### QUESTIONS TO ANSWER
**1.** Rewrite the passage on California's vaccine allocation starting at "State Health and" and ending at "week or two.", changing "reopening tiers" to "reopening stages".
**2.** In the passage on California's vaccine allocation, what share of the state's available vaccines did Newsom say would go to Latino communities?

### TEXT BLOCK
===

Governor Noisome shifts Covid plan, again, now says he won’t reopen his empire until 2,000,000 Hispanics are fully vaccinated.

He’s shifting 40% of vaccine allocations to his friends and voters from south of the border, but with an expected 2,000,000 Biden Visa settlers due to arrive at the gates of (the closed) Disney World by September, will there ever be enough?

In the name of “equity,” Newsom announced Thursday that 40% of all the state’s available vaccines will go to Latino communities in the Central Valley and in pockets of LA because Latinos have suffered the most death and illness from COVID.

And there’s a catch: Until the Latinos in these areas take the vaccine in higher numbers, California will stay locked down.

State Health and Human Services Director Dr. Mark Ghaly said once the shots are in the arms, the state can reopen.

“As we achieve higher levels of vaccine in the hardest hit communities, we feel more confident that more and more activities across the state can occur,” he said in a briefing Thursday.

[…]

Once 2 million vaccine doses are given out in those neighborhoods, the state will make it easier for counties to move through reopening tiers that dictate business and school reopenings. With 1.6 million shots administered, he said he expects to hit that target in the next week or two.

===

### RECORDED DATA
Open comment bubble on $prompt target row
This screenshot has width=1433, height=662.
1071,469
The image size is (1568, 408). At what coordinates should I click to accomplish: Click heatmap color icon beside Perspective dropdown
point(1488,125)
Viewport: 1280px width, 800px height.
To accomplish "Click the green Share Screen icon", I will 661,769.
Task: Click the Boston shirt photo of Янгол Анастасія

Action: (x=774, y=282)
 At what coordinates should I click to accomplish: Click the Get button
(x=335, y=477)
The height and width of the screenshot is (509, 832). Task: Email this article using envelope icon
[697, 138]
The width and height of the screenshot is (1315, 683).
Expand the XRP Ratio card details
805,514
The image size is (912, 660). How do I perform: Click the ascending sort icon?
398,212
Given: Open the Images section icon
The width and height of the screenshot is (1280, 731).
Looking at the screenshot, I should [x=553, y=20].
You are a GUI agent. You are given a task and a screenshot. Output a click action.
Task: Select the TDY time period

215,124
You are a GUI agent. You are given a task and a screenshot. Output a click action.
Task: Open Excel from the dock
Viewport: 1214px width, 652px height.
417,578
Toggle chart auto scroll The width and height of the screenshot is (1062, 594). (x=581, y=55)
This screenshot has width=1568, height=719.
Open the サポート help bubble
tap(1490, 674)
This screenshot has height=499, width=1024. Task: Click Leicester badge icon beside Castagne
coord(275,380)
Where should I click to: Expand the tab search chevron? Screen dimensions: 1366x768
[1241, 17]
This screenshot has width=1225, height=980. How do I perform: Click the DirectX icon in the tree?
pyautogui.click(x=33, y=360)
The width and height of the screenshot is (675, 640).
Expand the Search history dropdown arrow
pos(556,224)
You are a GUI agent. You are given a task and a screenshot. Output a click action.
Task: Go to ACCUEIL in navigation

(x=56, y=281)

===

### YOUR RESPONSES
**1.**
State Health and Human Services Director Dr. Mark Ghaly said once the shots are in the arms, the state can reopen.

“As we achieve higher levels of vaccine in the hardest hit communities, we feel more confident that more and more activities across the state can occur,” he said in a briefing Thursday.

[…]

Once 2 million vaccine doses are given out in those neighborhoods, the state will make it easier for counties to move through reopening stages that dictate business and school reopenings. With 1.6 million shots administered, he said he expects to hit that target in the next week or two.

**2.** 40%